Le siècle noir ainsi passé, voilà que Roman Polanski décide de mettre sa propre expérience au service du chemin mémoriel engagé des décennies plus tôt, après avoir refusé de filmer l'oeuvre de Spielberg. Il s'agit pour lui de relater tant ses souvenirs au sein du ghetto de Cracovie où il vécut durant la guerre, mais aussi ceux rédigés par un pianiste au tragique destin, dont le talent fut censuré par les autorités totalitaires. Voilà que Le Pianiste, intervient quasiment comme l'ultime film sur la Shoah. Ce qu'il relate (l'enfer du ghetto de Varsovie), est d'une dureté impitoyable. La manière dont les faits sont exposés est exceptionnelle de sincérité et l'interprétation d'Adrien Brody laisse les larmes monter aux yeux.
L'analyse
Il n'y a rien à dire sur la trame narrative de ce film, et je ne m'aventurerais pas dans les sinueux chemins de la critique subjective quant à la manière dont les faits sont exposés, et je m'interdis toute critique de l'oeuvre de Roman Polanski, dont les qualités de cinéaste font de lui l'un des meilleurs de la période contemporaine. Incontestablement avec Le pianiste, Polanski nous montre sa capacité de travailler sur bien des registres. Son travail concernant le film historique est tout simplement remarquable. Le travail du réalisateur et de ses équipes est incisif, brutal et émotionnellement puissant, quant à la volonté de reconstituer tant l'atmosphère pesante, lourde et opressante de Varsovie, comme si chaque minute faisait que les murs et les barbelés se resserraient autour du jeune prodige du piano. Les décors sont eux aussi d'une grande qualité, et la volonté de mettre en scène certains passages déchirants ayant réellement existés et dont seul les images en noir et blanc ont permis leur visualisation est louable. D'une blessure profonde, Roman Polanski tire un récit profond et humaniste sur le destin d'un homme mort seulement deux ans avant la sortie du film en salles, un homme dont la vie explicite avant tout ce processus de déshumanisation dont furent victime des millions d'individus.

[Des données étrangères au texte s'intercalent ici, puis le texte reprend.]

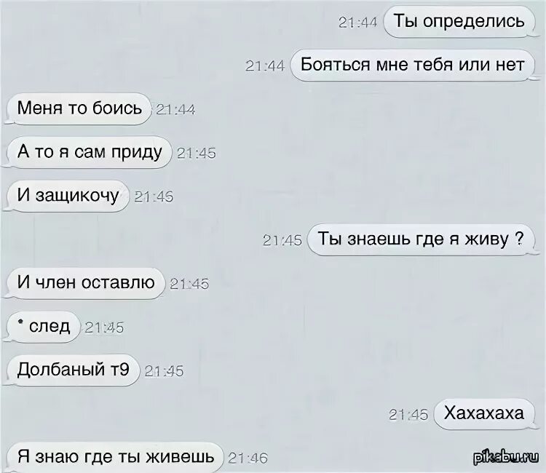
Task: Click the pikabu.ru watermark
Action: coord(505,457)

Que dire de l'interprétation d'Adrien Brody ? Celle d'une carrière. Amaigri, les traits tirés et le visage fermé, le jeune américain se prête impeccablement aux traits de celui qu'il incarne. Quelle responsabilité immense ! Loin de le tourmenter, sa préparation physique et psychologique rigoureuse lui permit de prendre son rôle avec un grand sérieux.
En résulte, pour Le pianiste, une grande réussite critique et populaire, et dont la pluie de récompense accrût considérablement le prestige de la carrière d'un réalisateur tourmenté depuis sa plus jeune enfance.
Personne ne peut rester insensible devant cette oeuvre de grande qualité, et dont l'honnêteté en fait un film singulier. Avec La liste de Schindler, il s'agit pour moi - en dehors des précieux documentaires - des deux oeuvres cinématographiques de référence, et dont le pouvoir pédagogique reste encore puissant, à l'heure de la commémoration de la Libération du camp d'Auschwitz-Birkenau, ce 27 janvier 2020.